Input material
• • • •
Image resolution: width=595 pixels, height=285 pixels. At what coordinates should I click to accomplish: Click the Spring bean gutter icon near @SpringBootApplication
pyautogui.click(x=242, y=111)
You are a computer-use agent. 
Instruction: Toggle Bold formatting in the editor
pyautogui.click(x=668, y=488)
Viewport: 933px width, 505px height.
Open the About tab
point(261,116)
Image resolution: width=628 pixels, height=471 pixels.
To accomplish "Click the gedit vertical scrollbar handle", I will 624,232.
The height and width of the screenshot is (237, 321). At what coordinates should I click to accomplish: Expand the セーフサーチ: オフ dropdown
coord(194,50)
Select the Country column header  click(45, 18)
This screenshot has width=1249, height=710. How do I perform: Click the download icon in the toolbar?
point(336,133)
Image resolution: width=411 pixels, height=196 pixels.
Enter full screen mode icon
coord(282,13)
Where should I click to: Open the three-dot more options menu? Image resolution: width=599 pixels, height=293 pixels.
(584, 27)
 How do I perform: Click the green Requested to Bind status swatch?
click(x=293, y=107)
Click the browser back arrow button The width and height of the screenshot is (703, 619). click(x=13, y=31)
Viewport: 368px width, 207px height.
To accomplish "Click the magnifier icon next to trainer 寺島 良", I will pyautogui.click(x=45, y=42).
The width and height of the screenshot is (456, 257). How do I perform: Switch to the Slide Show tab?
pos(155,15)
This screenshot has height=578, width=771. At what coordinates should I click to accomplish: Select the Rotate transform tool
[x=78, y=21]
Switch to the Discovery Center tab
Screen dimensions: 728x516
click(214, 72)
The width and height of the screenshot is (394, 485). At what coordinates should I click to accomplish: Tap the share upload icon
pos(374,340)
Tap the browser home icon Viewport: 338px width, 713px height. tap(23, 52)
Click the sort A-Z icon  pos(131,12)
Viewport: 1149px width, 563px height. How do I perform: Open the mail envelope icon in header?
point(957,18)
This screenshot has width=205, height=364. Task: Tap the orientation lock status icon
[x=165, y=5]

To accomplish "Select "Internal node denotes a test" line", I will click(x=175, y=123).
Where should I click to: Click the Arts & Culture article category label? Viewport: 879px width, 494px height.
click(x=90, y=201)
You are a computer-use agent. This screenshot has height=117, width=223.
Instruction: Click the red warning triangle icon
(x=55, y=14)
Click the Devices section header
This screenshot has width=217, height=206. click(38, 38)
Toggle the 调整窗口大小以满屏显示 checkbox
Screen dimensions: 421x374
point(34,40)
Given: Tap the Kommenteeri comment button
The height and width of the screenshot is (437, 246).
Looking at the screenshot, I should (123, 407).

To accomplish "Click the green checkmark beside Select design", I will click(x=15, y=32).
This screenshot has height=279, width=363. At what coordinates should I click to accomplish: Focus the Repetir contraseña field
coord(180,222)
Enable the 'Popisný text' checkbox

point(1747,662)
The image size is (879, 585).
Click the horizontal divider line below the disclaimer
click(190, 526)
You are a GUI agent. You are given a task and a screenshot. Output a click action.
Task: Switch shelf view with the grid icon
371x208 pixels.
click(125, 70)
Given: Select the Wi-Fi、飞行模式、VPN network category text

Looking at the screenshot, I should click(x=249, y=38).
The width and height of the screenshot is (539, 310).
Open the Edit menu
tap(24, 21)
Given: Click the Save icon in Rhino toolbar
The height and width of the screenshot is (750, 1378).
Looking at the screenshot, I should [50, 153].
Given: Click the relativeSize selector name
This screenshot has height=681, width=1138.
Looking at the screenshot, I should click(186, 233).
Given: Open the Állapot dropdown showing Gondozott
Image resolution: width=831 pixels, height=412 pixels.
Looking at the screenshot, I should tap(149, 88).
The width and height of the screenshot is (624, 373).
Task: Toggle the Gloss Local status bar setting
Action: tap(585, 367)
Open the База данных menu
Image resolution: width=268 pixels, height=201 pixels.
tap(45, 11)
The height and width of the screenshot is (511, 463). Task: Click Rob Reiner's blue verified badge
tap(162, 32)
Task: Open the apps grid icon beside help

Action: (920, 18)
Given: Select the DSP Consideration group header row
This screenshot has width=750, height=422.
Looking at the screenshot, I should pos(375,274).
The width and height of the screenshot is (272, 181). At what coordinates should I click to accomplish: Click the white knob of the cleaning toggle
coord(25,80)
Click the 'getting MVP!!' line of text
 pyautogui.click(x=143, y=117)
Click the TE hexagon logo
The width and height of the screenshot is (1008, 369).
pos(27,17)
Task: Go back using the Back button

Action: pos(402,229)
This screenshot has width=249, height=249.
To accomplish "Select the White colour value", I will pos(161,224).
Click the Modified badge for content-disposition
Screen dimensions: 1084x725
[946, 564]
• • • •
Aim of the exercise
In the data above, find the line with "Viewport: 368px width, 207px height." and the line with "Given: Tap the Kommenteeri comment button". Retype both, plus every line between them, exactly.

Output of the exercise
Viewport: 368px width, 207px height.
To accomplish "Click the magnifier icon next to trainer 寺島 良", I will pyautogui.click(x=45, y=42).
The width and height of the screenshot is (456, 257). How do I perform: Switch to the Slide Show tab?
pos(155,15)
This screenshot has height=578, width=771. At what coordinates should I click to accomplish: Select the Rotate transform tool
[x=78, y=21]
Switch to the Discovery Center tab
Screen dimensions: 728x516
click(214, 72)
The width and height of the screenshot is (394, 485). At what coordinates should I click to accomplish: Tap the share upload icon
pos(374,340)
Tap the browser home icon Viewport: 338px width, 713px height. tap(23, 52)
Click the sort A-Z icon  pos(131,12)
Viewport: 1149px width, 563px height. How do I perform: Open the mail envelope icon in header?
point(957,18)
This screenshot has width=205, height=364. Task: Tap the orientation lock status icon
[x=165, y=5]

To accomplish "Select "Internal node denotes a test" line", I will click(x=175, y=123).
Where should I click to: Click the Arts & Culture article category label? Viewport: 879px width, 494px height.
click(x=90, y=201)
You are a computer-use agent. This screenshot has height=117, width=223.
Instruction: Click the red warning triangle icon
(x=55, y=14)
Click the Devices section header
This screenshot has width=217, height=206. click(38, 38)
Toggle the 调整窗口大小以满屏显示 checkbox
Screen dimensions: 421x374
point(34,40)
Given: Tap the Kommenteeri comment button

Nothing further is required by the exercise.